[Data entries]
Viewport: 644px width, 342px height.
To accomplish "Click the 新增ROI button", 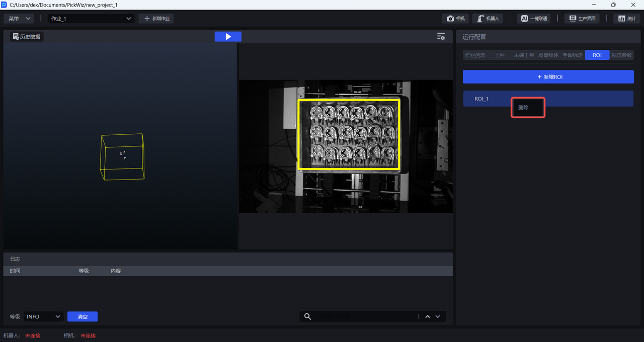I will point(548,77).
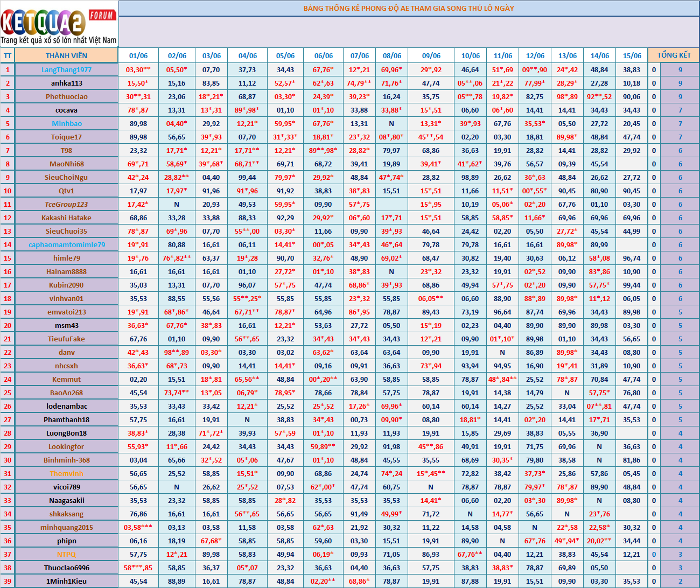
Task: Click LangThang1977's 01/06 result cell
Action: 138,69
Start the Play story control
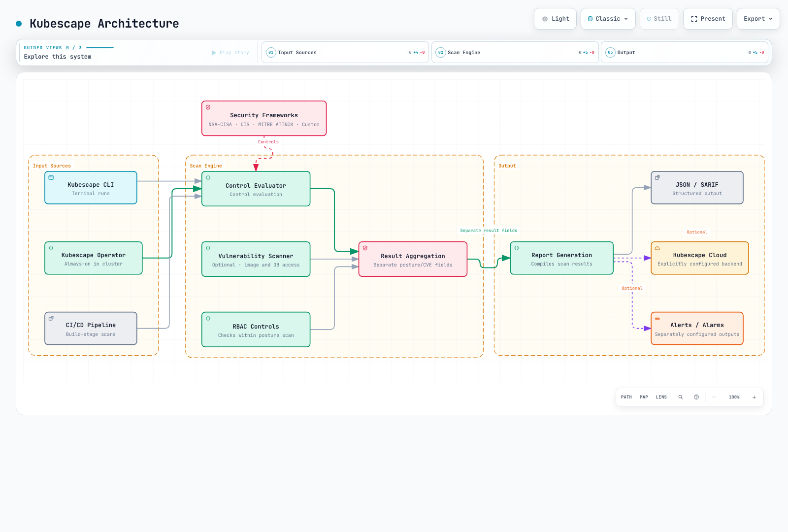 tap(230, 53)
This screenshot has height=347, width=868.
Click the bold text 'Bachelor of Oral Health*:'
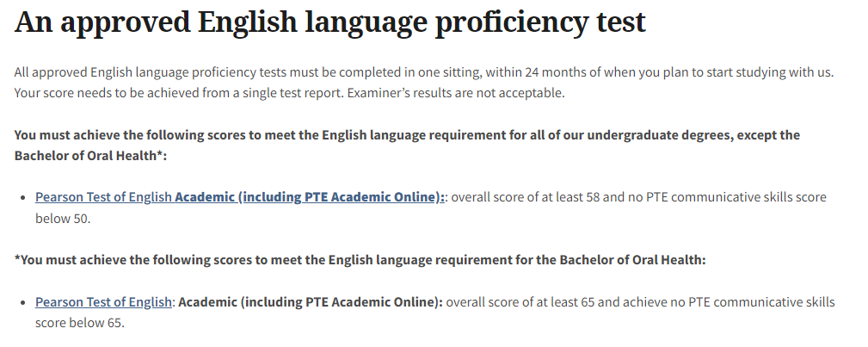pyautogui.click(x=90, y=156)
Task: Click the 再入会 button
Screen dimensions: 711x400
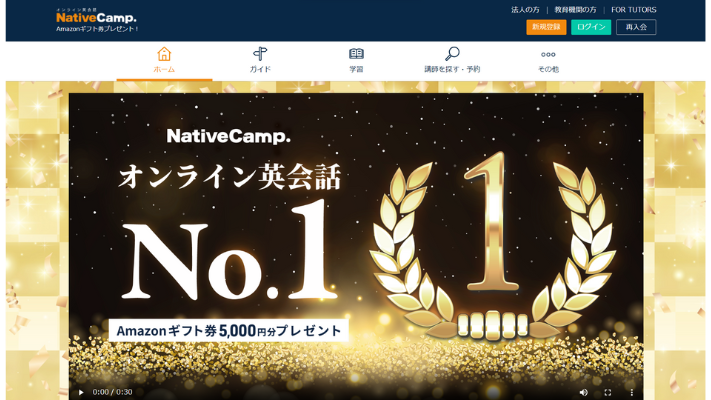Action: coord(636,27)
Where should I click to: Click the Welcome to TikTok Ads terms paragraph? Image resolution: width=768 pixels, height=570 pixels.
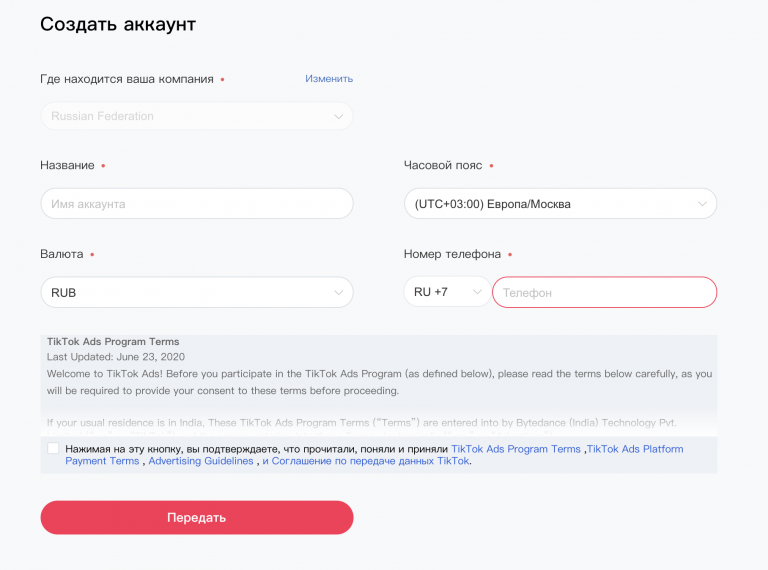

__Task instructions__
Say how many lines in the entries include the string "height", and write nothing besides that number.

__Finished task__
3